Am I at all prepared for this?!? How was I so confident until just now? Where did that confidence go? Did it simply walk away along with my ability to sleep? I'm missing them both desperately.
Did I push myself too hard? My leg seems to think so. Then again, maybe I'm just being a pansy ass. How can I know for sure?
Why am I already concerned about how I'll feel after crossing the finish line? I haven't even gotten to the starting line yet! The problem is that I've read and heard stories about people suffering some sort of depression after a big race... it's the conclusion to all of that hard work and training with nothing big planned to follow it up with. I find myself wanting a new project to immediately work on afterward so that I can avoid such nonsense... I'd like to believe I could just enjoy the downtime... this insanity is stressing me out.
I suddenly have a craving for chocolate...
Deep breaths, Erin... out with the bad, in with the good...
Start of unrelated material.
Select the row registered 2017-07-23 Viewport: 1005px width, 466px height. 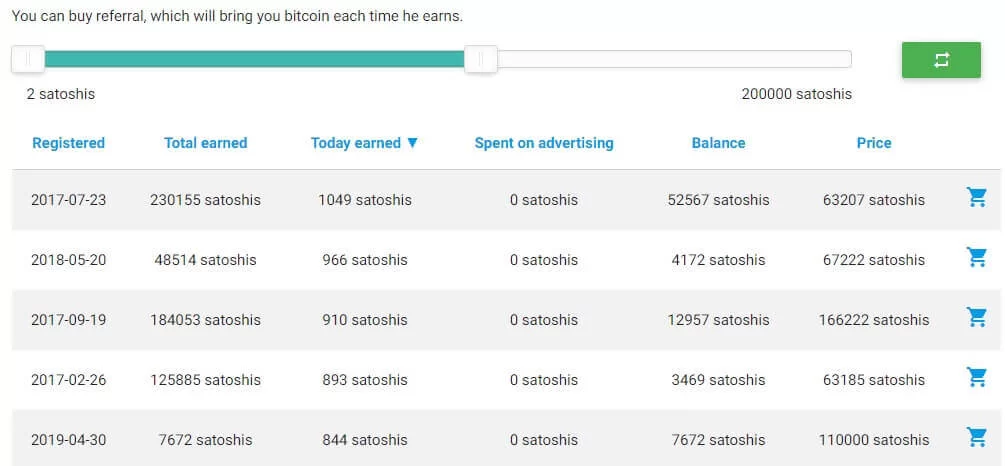tap(506, 200)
Okay, here goes nothing... I'm running this marathon because it's something I've always wanted to do. Sometimes I forgot what my goals were... I got lazy and stopped caring about important things. Then all of those important things came back to me. It was a slow process (much like training), but one that was worth every step of the way. I've learned all kinds of wonderful things about myself... including the fact that I'm a bad ass who can run 20 miles. I've learned how important my family is... both the one I was born into and the one I've chosen. My husband and my son... my biggest fans... they're more than I could ever have dreamed of. My abilities are many, my downfalls few. Sure, I have flaws, but those who love me don't give a damn about any of them... so neither do I. I've learned that I'm strong and capable of far more than I ever thought possible. I'm running this marathon for one simple reason... because I can. This is something I know. The scary part is that it's time to prove it...
but I'm ready...
doing anything for the first time is weird. I'm using weird bc it's not necessarily scary or you have fear, but it's you just don't know what to expect.
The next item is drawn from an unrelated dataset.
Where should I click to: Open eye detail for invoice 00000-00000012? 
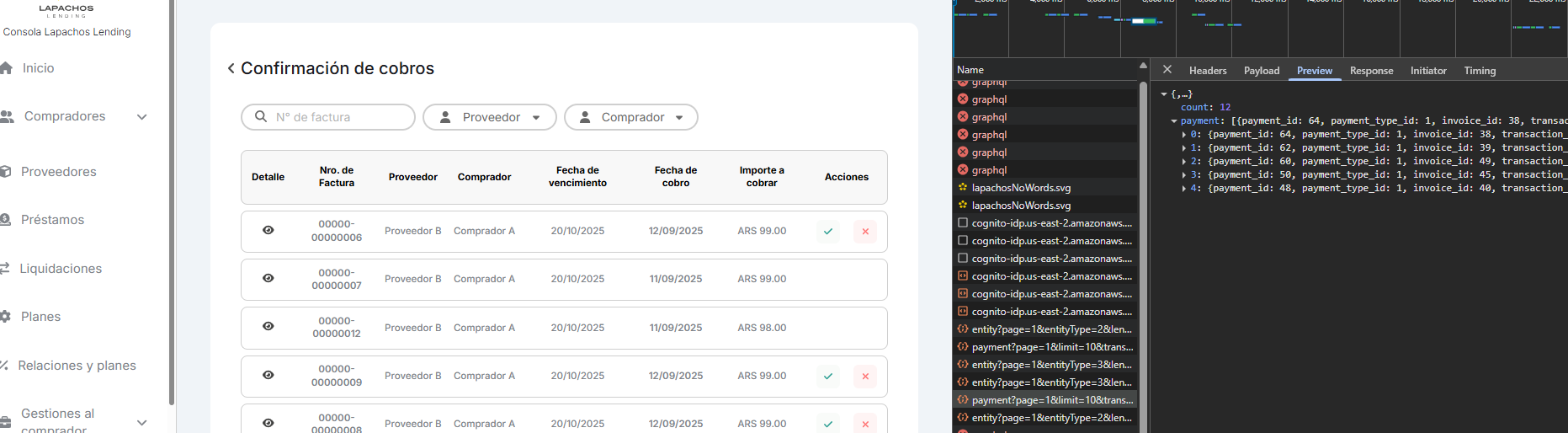pyautogui.click(x=268, y=327)
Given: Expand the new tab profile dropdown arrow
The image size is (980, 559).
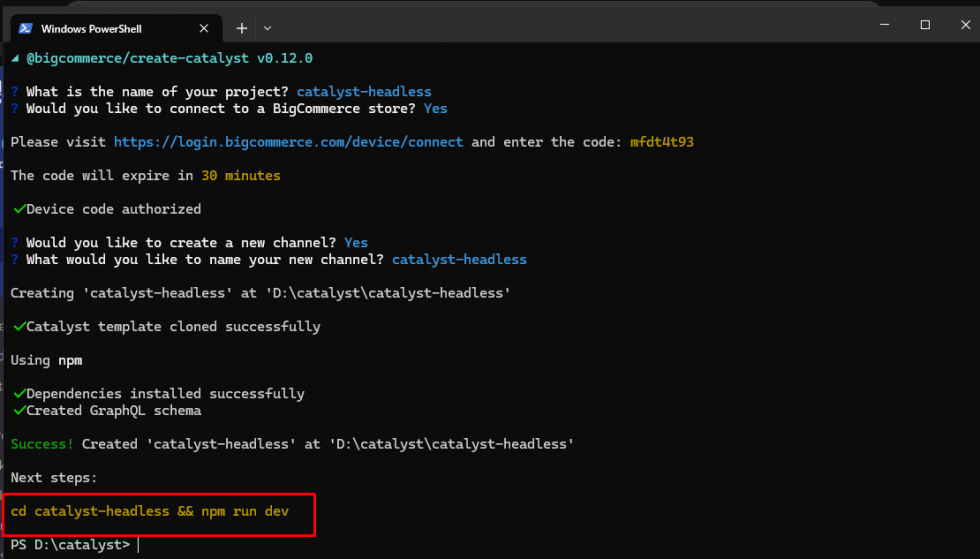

ReplyDeletedon't be scared, don't drive yourself bananas. trust your training for the first 20 miles (because you have run that far and know you can do it) and your mind for the last 6.2 (because you know you are tough enough to get to that finish line) ...
be excited, be proud, smile a lot during the race and be thankful for all you have!
you're going to do great, can't wait to see you finish!
Thanks Kristy! I'm super excited about Sunday and look forward to seeing you :) I'm so glad you're running the full after all! And no worries... I am confident... just nervous as hell at the same time :) Weird is a perfect word for it!